À sa création en 1830, la Belgique était peuplée en majorité de néerlandophones mais était dirigée par des francophones, dont de nombreux Flamands : en effet, toute la bourgeoisie et la noblesse flamande parlait français. La Cour, la classe politique, la magistrature, les milieux d'affaires s'exprimaient en français. Les Flamands se sont d'abord battus pour être reconnus en tant que tels. La lutte fut longue : ce n'est qu'en 1898 que le néerlandais est devenu une langue officielle.

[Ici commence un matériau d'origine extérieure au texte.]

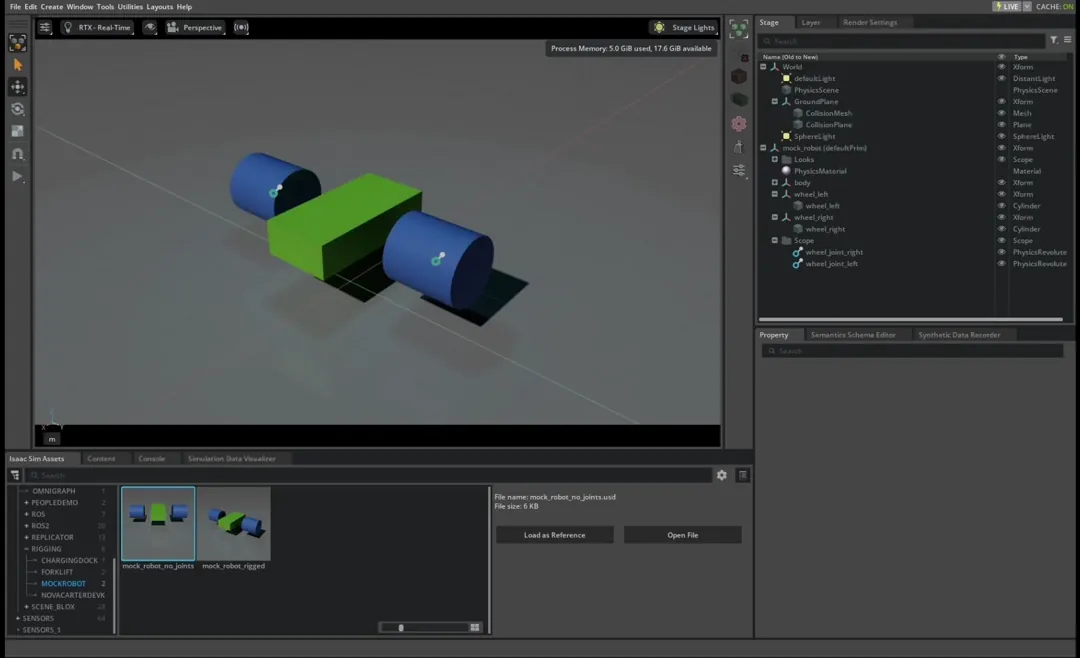Collapse the GroundPlane tree node

tap(775, 102)
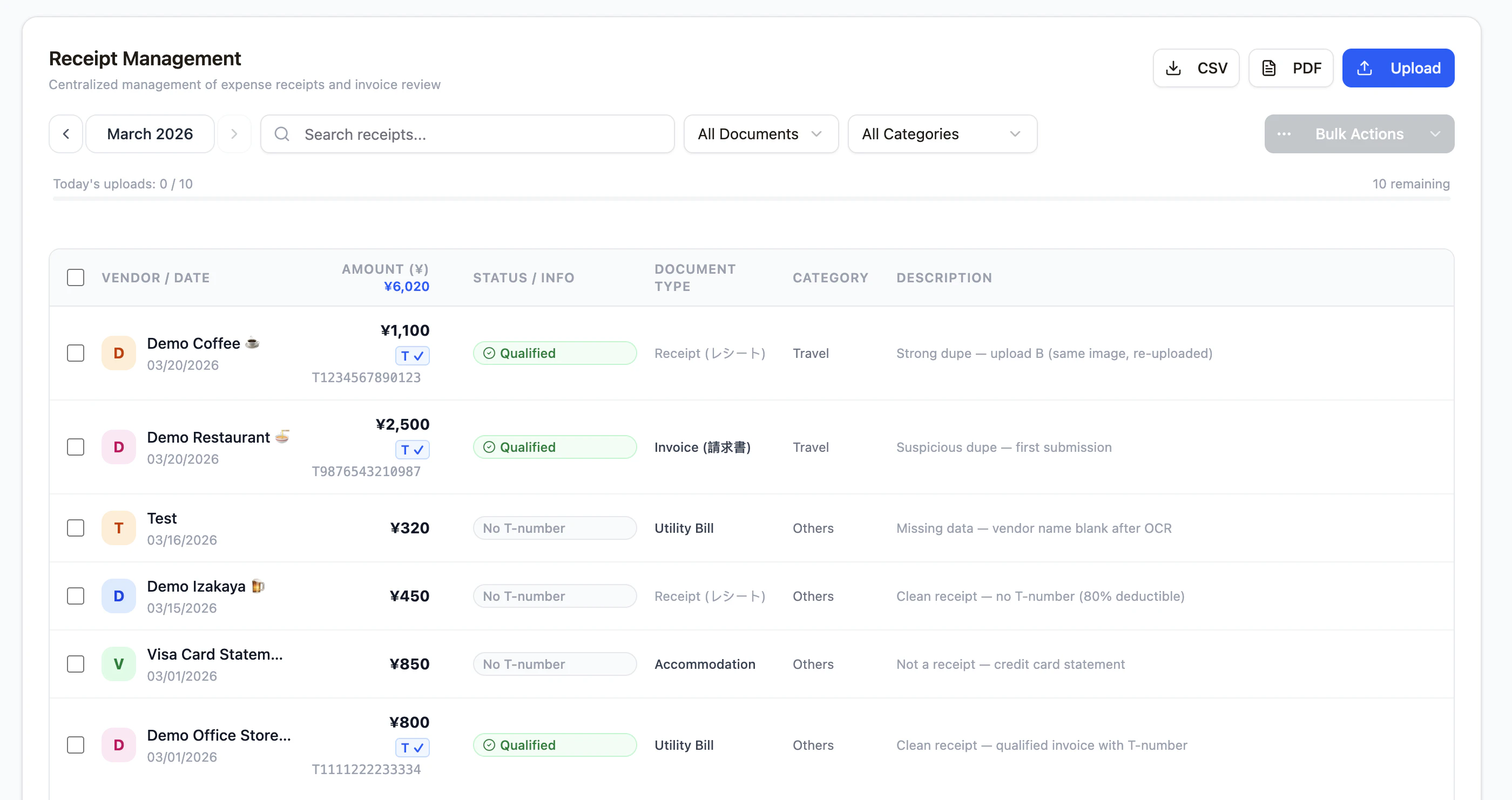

La révolution belge de 1830 entraîne la défaite de l'armée hollandaise. Malgré une courte tentative de retour offensif, les Hollandais doivent renoncer à la Belgique avec l'accord des grandes puissances qui veulent éteindre au plus vite un foyer de sédition comme l'était Bruxelles, où grouillaient des réfugiés politiques de toute l'Europe: nostalgiques de la république et de l'empire français, intrigants appartenant à des sectes politiques comme la Charbonnerie, les derniers partisans de Babeuf, ainsi que Buonarotti et des polonais rescapés de la répression tsariste et même des exilés sud-américains.
Les événements de Bruxelles suscitent les appétits des puissances. Le ministre français des Affaires Étrangères Talleyrand se propose d'annexer presque toute la Wallonie et Bruxelles, laissant Liège (pourtant une ville francophile) aux mains de la Prusse, tout en s'attirant la complicité de la Grande-Bretagne en lui abandonnant la Flandre jusqu'à l'Escaut, y compris Anvers. La réponse belge exprimée par Alexandre Gendebien, membre influent du gouvernement provisoire de Bruxelles le 6 janvier 1831 est nette : la Belgique menace d'un soulèvement général les puissances qui tenteraient de dépecer le pays comme l'avaient fait les monarchies sous l'ancien régime28. Dans le climat d'agitation populaire que connaît l'Europe, c'est la perspective de voir les événements belges contaminer d'autres pays, alors que les suites du soulèvement polonais contre les Russes et leurs échos en Allemagne ne sont pas éteints, pas plus que l'agitation ouvrière en France où les révolutionnaires des journées de juillet supportent mal la récupération du pouvoir par une nouvelle monarchie.
Cette seconde indépendance belge en moins de cinquante ans aboutit à la reconnaissance par les puissances, à la conférence de Londres de janvier 1831, d'un État neutre sous l'autorité d'un gouvernement provisoire et d'un congrès national. Avec l'installation de Léopold de Saxe-Cobourg-Gotha comme premier roi des Belges, la Belgique devient une monarchie constitutionnelle et une démocratie parlementaire.